## start Text block

"Summer (The First Time)" is a song by American singer Bobby Goldsboro, recorded for his album of the same name and released as a single in June 1973. It was written by Bobby Goldsboro, Ashley Abram and Timmy Tappan, and produced by Goldsboro and Bob Montgomery.

Background
According to Bobby Goldsboro, the song was loosely based on something that happened to him with someone older, but not as romantic as that depicted in the song. The song was recorded largely as Goldsboro had envisioned apart from the piano riff that started the song and repeated throughout the song as well as the ending descending scale, which were written by his pianist conductor Timmy Tappan. The song was preceded by the sounds of ocean waves and seagulls, taken from a sound effect library. The label had wanted to remove these sounds to shorten the song, but Goldsboro insisted that they be kept.

The song is about someone reminiscing about being a 17-year-old boy in his first romantic experience with a 31-year-old woman during the summer.  Using a repeating piano riff, 12-string guitar, and an orchestral string arrangement (engineered by Ernie Winfrey), the song was suggestive enough to spark some controversy at the time.  The sound of seagulls combined with the string arrangement at the start of the record, which last 57 seconds until the vocals come in, creates the impression of being on a beach in mid-summer.  Whilst Goldsboro' was writing the music he and his band made a television appearance on The Tonight Show.  During this appearance Goldsboro' played part of the song on guitar when musician Tappan first played the piano riff that dominated part of the song.

## end Text block
## start Information supplied

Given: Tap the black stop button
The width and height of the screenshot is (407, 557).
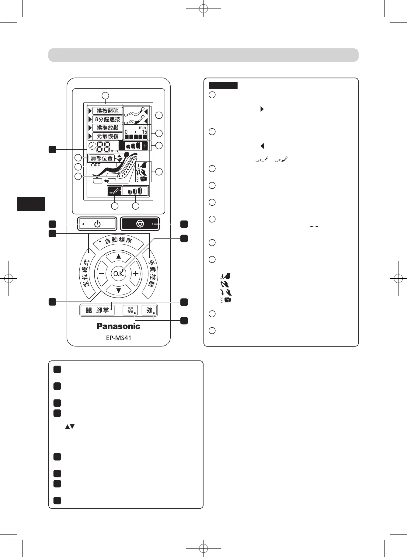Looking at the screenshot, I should (x=140, y=224).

## end Information supplied

[Your goal]
Please answer from the song article: where were the ocean wave and seagull sounds that precede the song taken from?

[Solution to this problem]
A sound effect library.